▶ LISTED ENTRIES:

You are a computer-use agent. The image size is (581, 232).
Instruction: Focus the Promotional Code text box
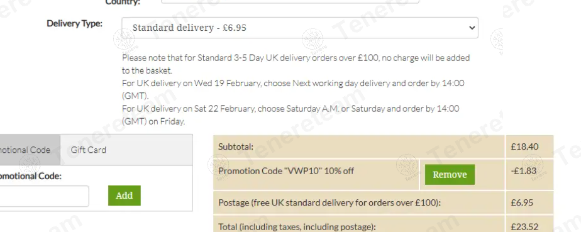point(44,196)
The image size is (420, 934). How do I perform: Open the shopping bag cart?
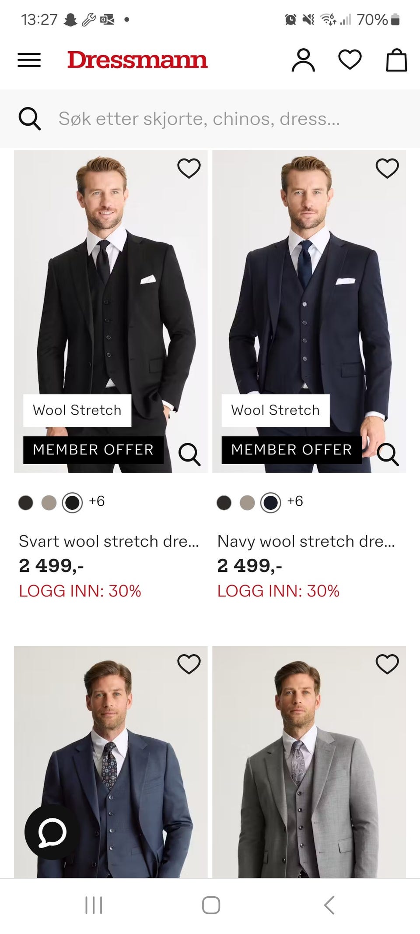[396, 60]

...

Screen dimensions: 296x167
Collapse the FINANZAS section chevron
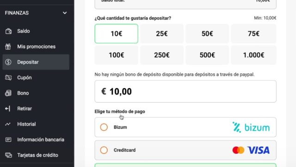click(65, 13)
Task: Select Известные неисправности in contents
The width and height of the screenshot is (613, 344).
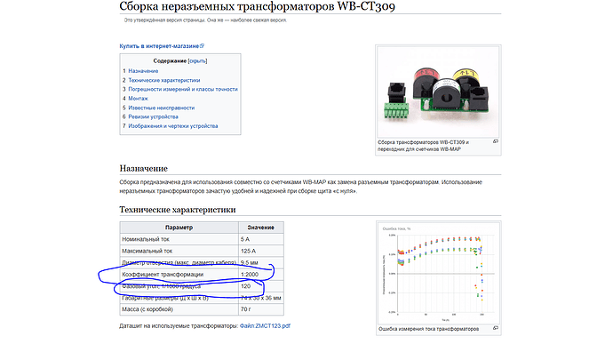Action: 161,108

▶ STATED EXERCISE: Can you render the stretch from the line containing "Task: Select Известные" through the line containing "Action: 161,108" as a JSON list of strings, one string per line, skipping blank lines and leaving the pictures out?

▶ ANSWER FOR THIS EXERCISE:
[
  "Task: Select Известные неисправности in contents",
  "The width and height of the screenshot is (613, 344).",
  "Action: 161,108"
]